Занесло нас сюда, из теплого привычного муравейника детства тревожным порывистым ветром, мы бежим, шевелим усиками (усики есть у всех, даже у женщин, просто у женщин они почти невидимые), и никто не ответит нам. Как мы очутились среди песка? Где наш дом? Где наша муравьиная матка? И что там сияет такое блаженно-синее в невероятной дали?
«Туда-туда!» — думаем мы. Там много любви и еды. Там нас ждет нежность и спасение. Откуда нам знать (нас этому не учили в нашей муравьиной школе), что если нас отпустить и мы побежим к этому блаженно-сверкающему синему, то песчинки, невидимые человеку, будут для нас чуть ли не крупнее наших удивленных вылупленных глаз, а некоторые даже больше нашей головы.

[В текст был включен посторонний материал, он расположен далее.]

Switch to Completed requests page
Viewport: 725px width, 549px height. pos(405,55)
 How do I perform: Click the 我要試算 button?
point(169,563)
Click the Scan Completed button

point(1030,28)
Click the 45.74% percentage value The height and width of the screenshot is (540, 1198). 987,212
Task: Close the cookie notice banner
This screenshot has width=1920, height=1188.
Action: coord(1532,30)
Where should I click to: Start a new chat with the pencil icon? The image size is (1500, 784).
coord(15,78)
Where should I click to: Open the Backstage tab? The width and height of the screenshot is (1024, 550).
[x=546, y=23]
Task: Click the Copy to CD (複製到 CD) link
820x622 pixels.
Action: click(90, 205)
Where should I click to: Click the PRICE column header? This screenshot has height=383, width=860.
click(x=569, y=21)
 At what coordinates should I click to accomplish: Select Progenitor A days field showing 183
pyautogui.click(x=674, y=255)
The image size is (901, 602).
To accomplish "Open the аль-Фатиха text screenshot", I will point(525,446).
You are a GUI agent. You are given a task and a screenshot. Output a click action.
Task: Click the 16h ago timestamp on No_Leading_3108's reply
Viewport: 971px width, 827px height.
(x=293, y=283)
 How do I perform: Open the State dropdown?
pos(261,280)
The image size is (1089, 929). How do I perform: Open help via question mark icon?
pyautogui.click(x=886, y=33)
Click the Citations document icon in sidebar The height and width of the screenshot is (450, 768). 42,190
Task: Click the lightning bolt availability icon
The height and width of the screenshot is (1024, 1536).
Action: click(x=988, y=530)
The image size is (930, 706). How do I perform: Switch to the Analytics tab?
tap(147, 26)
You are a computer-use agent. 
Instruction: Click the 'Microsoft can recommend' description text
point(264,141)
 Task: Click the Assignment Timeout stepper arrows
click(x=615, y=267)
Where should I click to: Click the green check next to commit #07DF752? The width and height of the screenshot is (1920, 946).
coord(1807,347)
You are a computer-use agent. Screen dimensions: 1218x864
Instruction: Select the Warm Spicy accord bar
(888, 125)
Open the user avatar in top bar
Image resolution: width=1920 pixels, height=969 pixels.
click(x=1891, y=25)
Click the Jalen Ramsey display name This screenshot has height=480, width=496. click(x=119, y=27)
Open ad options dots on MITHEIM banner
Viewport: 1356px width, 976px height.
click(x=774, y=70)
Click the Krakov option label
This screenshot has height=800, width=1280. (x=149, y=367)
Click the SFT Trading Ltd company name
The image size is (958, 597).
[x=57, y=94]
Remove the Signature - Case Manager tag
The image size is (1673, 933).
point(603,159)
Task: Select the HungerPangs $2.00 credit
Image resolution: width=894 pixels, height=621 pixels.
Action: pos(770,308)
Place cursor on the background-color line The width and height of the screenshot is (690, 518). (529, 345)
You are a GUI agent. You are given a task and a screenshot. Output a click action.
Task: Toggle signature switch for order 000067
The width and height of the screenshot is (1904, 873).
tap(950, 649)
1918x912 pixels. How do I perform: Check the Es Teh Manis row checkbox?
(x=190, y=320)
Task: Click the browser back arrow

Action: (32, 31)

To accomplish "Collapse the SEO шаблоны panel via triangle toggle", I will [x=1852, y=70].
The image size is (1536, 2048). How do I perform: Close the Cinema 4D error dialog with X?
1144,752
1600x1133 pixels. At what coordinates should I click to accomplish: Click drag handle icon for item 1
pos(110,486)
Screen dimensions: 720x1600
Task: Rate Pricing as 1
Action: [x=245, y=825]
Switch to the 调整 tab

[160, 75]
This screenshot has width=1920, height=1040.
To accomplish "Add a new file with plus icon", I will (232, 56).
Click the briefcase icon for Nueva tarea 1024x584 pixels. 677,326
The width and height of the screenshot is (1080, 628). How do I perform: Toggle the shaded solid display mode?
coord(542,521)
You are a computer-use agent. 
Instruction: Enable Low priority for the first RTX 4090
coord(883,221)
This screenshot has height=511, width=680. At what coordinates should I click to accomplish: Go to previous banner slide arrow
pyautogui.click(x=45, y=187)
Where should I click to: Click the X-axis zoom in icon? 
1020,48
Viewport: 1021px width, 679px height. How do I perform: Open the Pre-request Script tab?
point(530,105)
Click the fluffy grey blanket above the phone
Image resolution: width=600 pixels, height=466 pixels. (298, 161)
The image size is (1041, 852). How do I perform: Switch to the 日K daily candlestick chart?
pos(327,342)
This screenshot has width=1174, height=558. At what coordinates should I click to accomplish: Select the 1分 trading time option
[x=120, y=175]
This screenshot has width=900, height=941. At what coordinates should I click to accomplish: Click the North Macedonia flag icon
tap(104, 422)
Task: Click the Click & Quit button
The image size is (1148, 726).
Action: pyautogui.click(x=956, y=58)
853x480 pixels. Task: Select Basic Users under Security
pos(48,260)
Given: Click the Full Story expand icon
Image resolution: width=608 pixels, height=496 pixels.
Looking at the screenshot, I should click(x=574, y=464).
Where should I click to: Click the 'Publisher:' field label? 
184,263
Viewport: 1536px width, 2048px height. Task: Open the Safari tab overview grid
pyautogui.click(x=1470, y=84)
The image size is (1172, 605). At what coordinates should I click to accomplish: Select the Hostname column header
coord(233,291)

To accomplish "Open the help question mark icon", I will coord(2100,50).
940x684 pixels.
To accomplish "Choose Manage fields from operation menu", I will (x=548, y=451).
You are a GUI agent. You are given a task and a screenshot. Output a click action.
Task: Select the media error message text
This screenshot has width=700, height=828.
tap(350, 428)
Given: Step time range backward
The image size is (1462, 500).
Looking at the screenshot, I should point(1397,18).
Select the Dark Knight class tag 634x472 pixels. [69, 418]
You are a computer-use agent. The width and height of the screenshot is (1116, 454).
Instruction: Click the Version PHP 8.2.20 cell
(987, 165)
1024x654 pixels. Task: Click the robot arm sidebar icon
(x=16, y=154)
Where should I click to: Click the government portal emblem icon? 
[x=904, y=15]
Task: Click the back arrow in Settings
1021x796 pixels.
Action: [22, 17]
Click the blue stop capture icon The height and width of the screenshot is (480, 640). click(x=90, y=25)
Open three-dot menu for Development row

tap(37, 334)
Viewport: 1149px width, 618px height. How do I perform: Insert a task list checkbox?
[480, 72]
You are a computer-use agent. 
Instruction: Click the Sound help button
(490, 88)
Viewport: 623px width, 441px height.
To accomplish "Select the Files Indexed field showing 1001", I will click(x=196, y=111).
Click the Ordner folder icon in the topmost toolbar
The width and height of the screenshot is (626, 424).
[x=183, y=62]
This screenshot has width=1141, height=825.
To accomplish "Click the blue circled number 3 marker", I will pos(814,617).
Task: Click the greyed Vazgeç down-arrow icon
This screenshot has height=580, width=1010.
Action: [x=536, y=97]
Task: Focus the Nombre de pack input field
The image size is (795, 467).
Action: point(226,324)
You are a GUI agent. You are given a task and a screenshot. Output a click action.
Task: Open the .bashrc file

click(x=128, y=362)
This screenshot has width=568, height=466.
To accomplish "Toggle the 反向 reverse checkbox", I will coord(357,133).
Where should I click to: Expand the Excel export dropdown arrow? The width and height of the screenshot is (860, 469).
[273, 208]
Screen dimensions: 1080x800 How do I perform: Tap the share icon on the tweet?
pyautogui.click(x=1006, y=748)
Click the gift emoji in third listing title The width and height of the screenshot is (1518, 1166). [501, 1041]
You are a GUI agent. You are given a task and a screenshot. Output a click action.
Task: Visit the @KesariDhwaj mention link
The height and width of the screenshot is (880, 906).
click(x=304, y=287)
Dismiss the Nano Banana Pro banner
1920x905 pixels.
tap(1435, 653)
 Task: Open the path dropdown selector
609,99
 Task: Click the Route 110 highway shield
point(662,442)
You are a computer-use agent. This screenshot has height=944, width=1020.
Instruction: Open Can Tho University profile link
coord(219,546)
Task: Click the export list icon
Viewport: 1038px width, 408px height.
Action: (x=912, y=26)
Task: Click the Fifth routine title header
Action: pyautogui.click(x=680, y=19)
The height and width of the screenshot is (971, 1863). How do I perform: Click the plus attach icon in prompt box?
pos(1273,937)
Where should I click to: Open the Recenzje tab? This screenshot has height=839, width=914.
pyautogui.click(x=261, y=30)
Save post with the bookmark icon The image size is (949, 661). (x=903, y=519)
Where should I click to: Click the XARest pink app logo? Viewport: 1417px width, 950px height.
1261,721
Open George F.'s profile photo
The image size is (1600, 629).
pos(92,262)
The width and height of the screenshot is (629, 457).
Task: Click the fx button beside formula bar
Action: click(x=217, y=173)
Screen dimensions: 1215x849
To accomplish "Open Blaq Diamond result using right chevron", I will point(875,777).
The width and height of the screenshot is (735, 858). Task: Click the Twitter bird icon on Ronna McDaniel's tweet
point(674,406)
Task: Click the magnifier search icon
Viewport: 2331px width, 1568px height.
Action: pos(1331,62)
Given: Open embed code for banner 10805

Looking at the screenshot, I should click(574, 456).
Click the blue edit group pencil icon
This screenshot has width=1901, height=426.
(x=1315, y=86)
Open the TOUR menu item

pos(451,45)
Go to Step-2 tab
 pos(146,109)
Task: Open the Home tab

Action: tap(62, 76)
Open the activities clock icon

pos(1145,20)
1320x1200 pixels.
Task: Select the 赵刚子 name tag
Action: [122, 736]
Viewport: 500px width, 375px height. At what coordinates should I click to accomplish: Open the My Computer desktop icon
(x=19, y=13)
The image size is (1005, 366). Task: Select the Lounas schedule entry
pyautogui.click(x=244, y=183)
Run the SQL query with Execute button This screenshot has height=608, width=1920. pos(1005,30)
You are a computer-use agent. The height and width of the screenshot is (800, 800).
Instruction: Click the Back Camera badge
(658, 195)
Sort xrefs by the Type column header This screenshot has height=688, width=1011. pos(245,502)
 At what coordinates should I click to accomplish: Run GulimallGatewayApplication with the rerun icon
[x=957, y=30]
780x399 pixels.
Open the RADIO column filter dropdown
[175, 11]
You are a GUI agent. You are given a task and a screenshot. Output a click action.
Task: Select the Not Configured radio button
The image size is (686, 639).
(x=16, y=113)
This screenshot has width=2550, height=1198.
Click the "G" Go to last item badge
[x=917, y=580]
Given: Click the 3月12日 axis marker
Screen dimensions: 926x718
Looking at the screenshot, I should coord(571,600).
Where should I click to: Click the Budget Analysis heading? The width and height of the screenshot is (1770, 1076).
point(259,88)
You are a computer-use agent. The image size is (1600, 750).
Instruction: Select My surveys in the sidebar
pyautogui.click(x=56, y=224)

Но самое страшное, впрочем, не это. Ну, добежим мы, положим, через пятьдесят человеческих метров (для нас, муравьев, за полдня), перекарабкиваясь через эти бесконечные барханы, до сияющей кромки воды. И раз! Слизал нас Мировой океан. Прощай, дорогой муравейник.
Помните, как у Набокова?
Это «постоянное чувство, что наши здешние дни — только карманные деньги, гроши, звякающие в темноте, а что где-то есть капитал, с коего надо уметь при жизни получать проценты в виде снов, слез, счастья, далеких гор».
Так вот. Не дай бог нам увидеть эти сны, слезы, счастье и далекие горы наяву. И не дай бог нам увидеть Бога. (Извините за неизящный каламбур.) И узнать о том, что мы сможем узнать о себе только в самом конце.
В одном страшном рассказе Варлама Шаламова (того, кто отсидел в сталинских лагерях семнадцать лет) есть такой эпизод. Когда некто Розовский, пожилой агроном, буривший вместе с другими заключенными на полигоне уже третий день, в дождь и холод, где каждый буривший стоял по колено в воде в своем шурфе, вдруг догадался о том, о чем не смог догадаться мой подростковый счастливый муравей.
Он догадался о том, о чем и догадываться-то нельзя, себе дороже.
Но он смог.
Заключенные не смели выходить из шурфов — они были бы застрелены. Ходил между шурфами только бригадир. Враги народа не имели права перекрикиваться друг с другом (это будет важным в дальнейшем повествовании). Любой крикнувший был бы тоже застрелен. Поэтому они стояли молча, по пояс в земле, «в каменных ямах, длинной вереницей шурфов растягиваясь по берегу высохшего ручья».
И вдруг один из них все-таки закричал. Это и был Розовский.
Он звал Шаламова по имени, и Шаламов, видимо, почувствовал: это был зов такой последней силы, что уже ничего не было важным: ни страх, ни отупение, ни то, что конвоир уже сделал первый угрожающий жест.
— Слушайте, — кричал Розовский, — слушайте! Я долго думал! И понял, что смысла жизни нет... Нет...
В принципе, судьба кричавшего уже была решена.
Но тогда Шаламов (кстати, сам потом нашедший эту свою вторую яму, уже на воле, после 20-го съезда, в старости, в Доме инвалидов и престарелых, а потом и в больнице для психохроников) выскочил из своего шурфа, подбежал к кричавшему раньше, чем тот смог броситься на конвойных, которые уже двинулись к яме, и успел сказать:
— Он заболел.
…Моя редактор сидела в мессенджере притихшая, как пионер-двоечник у костра. В сказке Гайдара.
— А какой может быть информационный повод у такой вашей колонки, Дмитрий Борисович? — спросила она. — Кроме того, что вы рухнули с дуба?
— А вот какой, — ответил я. — 17 августа 1977 года астероид 3408, открытый советским астрономом Н.С. Черных, был назван в честь Шаламова. А сейчас как раз приближается эта дата. Теперь принципиальный атеист Шаламов на небе. И никто из конвойных его уже там не достанет.
Хочется верить, что тот муравей тоже нашел свою дорогу домой.